▸ **WHAT THE TASK ASKS**:
Return exactly these lines and no others: the one containing "Uncheck Zastosuj do całego kraju" and all that follow it to the end of the listing below.

▸ **THE RECORDS**:
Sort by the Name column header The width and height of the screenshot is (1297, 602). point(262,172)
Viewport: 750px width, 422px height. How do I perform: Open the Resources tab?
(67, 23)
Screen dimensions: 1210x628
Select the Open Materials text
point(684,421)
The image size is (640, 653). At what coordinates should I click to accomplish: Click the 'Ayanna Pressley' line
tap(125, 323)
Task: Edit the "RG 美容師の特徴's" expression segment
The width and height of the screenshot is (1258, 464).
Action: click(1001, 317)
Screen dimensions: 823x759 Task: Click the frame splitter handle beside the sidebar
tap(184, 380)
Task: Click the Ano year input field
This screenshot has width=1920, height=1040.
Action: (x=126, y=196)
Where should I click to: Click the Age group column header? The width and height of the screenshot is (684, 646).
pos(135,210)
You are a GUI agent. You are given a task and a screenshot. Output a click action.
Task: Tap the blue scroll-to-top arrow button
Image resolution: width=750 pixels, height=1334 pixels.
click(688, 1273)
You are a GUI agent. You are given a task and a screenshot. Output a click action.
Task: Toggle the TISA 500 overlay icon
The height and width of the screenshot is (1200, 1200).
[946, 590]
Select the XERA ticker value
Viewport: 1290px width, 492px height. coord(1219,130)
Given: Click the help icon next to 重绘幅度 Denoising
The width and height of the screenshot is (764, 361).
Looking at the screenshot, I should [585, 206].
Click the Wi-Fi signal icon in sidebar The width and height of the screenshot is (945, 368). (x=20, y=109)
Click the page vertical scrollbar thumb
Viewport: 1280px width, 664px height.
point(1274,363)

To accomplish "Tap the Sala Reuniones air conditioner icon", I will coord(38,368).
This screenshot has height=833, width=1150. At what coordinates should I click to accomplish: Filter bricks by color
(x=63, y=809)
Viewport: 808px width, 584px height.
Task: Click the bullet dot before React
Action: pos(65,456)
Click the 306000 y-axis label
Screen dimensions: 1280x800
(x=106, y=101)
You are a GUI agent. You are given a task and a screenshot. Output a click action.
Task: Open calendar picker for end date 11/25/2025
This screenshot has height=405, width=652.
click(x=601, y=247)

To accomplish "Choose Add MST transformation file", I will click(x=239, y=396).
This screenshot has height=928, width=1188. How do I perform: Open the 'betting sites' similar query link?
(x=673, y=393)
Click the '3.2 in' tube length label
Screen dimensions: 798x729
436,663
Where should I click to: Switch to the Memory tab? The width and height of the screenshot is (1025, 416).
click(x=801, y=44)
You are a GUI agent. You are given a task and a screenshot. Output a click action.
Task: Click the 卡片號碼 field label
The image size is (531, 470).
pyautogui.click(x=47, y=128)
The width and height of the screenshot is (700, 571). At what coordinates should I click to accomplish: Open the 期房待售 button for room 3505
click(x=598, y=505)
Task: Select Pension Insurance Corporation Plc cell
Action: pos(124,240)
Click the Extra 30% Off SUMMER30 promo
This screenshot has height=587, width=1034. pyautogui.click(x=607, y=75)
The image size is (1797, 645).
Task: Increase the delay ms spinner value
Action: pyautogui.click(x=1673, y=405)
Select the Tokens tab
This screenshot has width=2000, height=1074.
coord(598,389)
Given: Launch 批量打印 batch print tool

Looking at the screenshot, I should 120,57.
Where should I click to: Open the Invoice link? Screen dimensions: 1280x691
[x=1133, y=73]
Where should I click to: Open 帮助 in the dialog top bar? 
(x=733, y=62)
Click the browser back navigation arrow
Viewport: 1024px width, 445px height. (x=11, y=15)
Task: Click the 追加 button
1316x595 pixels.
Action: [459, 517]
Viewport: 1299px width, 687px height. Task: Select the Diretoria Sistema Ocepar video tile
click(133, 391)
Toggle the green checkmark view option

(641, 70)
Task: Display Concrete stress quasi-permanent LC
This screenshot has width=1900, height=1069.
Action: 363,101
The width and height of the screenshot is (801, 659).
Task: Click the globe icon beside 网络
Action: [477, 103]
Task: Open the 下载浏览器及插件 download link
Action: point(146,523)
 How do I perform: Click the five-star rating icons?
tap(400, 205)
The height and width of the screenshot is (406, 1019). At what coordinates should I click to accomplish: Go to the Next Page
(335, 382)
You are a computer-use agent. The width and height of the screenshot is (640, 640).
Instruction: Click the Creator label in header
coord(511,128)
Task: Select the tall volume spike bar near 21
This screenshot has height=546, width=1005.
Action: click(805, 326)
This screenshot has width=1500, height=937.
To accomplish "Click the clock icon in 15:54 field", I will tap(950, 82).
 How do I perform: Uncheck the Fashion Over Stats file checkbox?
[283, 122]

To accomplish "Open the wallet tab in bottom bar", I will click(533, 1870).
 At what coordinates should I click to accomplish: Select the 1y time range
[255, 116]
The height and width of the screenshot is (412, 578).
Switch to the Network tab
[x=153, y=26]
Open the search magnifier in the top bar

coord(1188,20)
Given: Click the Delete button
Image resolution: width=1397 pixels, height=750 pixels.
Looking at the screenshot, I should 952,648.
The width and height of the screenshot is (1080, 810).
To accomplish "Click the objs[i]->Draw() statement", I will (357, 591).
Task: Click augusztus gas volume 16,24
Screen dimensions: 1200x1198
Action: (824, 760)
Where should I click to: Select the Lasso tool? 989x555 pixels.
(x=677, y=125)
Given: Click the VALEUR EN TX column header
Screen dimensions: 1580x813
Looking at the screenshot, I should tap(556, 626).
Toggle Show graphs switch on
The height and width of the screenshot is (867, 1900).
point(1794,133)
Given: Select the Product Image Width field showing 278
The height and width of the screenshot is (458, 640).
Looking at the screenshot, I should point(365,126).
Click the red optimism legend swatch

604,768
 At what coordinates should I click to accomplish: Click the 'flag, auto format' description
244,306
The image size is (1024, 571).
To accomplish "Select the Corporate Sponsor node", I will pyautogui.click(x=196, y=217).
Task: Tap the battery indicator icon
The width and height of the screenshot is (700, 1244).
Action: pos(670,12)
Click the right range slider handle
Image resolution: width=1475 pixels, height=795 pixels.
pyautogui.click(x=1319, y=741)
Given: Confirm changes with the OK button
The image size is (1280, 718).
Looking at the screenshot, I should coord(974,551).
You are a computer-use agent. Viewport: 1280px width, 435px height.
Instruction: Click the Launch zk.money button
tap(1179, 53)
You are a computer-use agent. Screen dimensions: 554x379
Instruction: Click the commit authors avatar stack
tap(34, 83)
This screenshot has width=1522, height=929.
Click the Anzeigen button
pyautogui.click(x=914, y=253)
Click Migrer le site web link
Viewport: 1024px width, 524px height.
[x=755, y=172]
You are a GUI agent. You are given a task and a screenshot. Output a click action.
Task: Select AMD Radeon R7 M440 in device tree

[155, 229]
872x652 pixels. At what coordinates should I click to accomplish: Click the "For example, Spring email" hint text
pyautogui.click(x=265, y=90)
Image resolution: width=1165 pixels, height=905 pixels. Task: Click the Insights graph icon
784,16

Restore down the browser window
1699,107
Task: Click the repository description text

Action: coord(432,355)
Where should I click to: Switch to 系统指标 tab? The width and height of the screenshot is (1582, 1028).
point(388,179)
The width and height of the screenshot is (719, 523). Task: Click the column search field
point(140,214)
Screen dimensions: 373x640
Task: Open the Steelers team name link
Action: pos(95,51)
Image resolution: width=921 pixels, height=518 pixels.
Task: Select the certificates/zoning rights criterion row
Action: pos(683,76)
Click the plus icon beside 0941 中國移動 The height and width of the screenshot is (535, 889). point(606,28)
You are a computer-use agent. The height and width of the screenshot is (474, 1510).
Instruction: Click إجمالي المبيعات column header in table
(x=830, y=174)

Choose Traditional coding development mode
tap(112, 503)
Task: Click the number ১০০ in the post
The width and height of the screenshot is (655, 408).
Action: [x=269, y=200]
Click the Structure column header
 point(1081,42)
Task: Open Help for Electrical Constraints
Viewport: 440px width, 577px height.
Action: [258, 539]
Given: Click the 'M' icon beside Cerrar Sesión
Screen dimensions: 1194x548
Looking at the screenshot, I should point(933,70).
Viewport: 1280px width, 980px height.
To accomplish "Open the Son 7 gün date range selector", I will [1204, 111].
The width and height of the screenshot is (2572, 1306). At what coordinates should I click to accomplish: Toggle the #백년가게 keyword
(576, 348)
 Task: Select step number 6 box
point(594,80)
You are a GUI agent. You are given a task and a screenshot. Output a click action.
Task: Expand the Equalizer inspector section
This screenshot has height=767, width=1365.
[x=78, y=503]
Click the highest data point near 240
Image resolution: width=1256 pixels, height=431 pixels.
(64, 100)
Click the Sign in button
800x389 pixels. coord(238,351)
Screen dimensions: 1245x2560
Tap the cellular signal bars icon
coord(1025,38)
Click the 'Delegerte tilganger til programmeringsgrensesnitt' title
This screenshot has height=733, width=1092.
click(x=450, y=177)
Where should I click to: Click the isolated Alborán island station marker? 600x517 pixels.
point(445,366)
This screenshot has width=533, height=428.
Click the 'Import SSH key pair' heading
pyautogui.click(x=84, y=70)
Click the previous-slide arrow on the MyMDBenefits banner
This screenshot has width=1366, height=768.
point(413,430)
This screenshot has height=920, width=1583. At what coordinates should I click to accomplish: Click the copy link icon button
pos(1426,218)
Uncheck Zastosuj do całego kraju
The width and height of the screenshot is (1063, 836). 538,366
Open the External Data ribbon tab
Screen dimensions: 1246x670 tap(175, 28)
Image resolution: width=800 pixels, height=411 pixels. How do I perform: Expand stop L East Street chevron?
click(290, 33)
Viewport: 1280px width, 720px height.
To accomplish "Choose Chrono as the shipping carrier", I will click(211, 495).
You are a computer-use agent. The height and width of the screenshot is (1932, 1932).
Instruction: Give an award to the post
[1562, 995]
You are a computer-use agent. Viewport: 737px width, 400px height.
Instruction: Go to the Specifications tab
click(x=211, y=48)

▸ **SOLVED PROBLEM**:
Uncheck Zastosuj do całego kraju
The width and height of the screenshot is (1063, 836). 538,366
Open the External Data ribbon tab
Screen dimensions: 1246x670 tap(175, 28)
Image resolution: width=800 pixels, height=411 pixels. How do I perform: Expand stop L East Street chevron?
click(290, 33)
Viewport: 1280px width, 720px height.
To accomplish "Choose Chrono as the shipping carrier", I will click(211, 495).
You are a computer-use agent. The height and width of the screenshot is (1932, 1932).
Instruction: Give an award to the post
[1562, 995]
You are a computer-use agent. Viewport: 737px width, 400px height.
Instruction: Go to the Specifications tab
click(x=211, y=48)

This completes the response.